With America’s Wars Over, Maybe Now The Media Can Reach Out To Veterans

As a Vietnam veteran who has witnessed the media cover two decades of conflict, including the departure from Afghanistan, Robert J. Bramell states that he would want to inform the media that their mandatory “thank you for your service to our nation” clichés make Americans ill. He also had some suggestions for ensuring that all veterans feel respected. From 1967 through 1971, he was a member of the Air Force Band of the West but never saw action. Even those who have never seen battle understand how critical their support was to the mission’s success. They have the utmost admiration for the “band of brothers” who risk their lives for others. Many of them came home with prosthetic arms and legs, homelessness, and substance abuse problems. Others returned in a coffin wrapped with a flag. As a band member, he observed the devastation caused by war. He played taps for a 19-year-old Vietnam veteran at the Fort Sam Houston Cemetery.

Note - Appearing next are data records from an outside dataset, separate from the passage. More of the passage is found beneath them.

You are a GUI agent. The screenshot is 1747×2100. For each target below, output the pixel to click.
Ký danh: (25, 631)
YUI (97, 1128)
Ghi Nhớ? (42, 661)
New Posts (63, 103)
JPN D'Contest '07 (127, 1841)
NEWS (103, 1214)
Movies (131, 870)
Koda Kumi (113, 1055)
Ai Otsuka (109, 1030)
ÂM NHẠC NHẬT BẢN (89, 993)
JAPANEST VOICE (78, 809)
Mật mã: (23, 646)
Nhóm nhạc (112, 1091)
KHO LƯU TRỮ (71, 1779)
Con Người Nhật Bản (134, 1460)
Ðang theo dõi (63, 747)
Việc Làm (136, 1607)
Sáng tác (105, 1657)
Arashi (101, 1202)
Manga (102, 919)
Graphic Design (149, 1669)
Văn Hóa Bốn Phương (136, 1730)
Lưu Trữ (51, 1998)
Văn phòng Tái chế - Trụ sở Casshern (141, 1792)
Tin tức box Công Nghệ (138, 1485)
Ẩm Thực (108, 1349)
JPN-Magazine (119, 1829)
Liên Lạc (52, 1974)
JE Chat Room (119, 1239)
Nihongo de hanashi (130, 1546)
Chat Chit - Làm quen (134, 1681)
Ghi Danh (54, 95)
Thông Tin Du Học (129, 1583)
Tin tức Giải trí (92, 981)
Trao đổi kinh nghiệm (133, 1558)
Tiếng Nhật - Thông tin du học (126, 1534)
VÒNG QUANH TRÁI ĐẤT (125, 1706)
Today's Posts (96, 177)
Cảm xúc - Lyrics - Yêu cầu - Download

Robert J. Bramell states that he was assigned to Brooke Army Medical Center one Sunday afternoon to entertain troops suffering from severe battle burns. He witnessed troops express their gratitude by clapping their prosthetic arms and legs together. Without legs, one soldier clapped on his wheelchair with his remaining prosthetic arm. Following the departure of the injured, he saw several flag-draped caskets descend to a long line of black hearses.

Veterans’ sacrifices are deserving of more than a formulaic “thank you for your service.” Please consider the following before expressing gratitude for their service. Visit a Veterans Hospital or the Walter Reed Army Medical Center and interview with a veteran. Seeing and hearing their experiences demonstrates what war is truly like. Visit a Gold Star Mother to hear how she coped with her son’s death in Iraq. Discover how she remembers her son through America’s Mighty Warriors. Read his most recent letter to his mother, which demonstrates how amazing American warriors are.

In conclusion, conduct interviews with reporters who covered the dispute and numerous people were hurt or murdered. Hear how their lives were altered by “Band of Brothers.” Many veterans understand what they did and why they did it. They took the oath and carried out their responsibilities. After two decades of conflict and a humiliating withdrawal, the media should at the very least show some respect for American troops.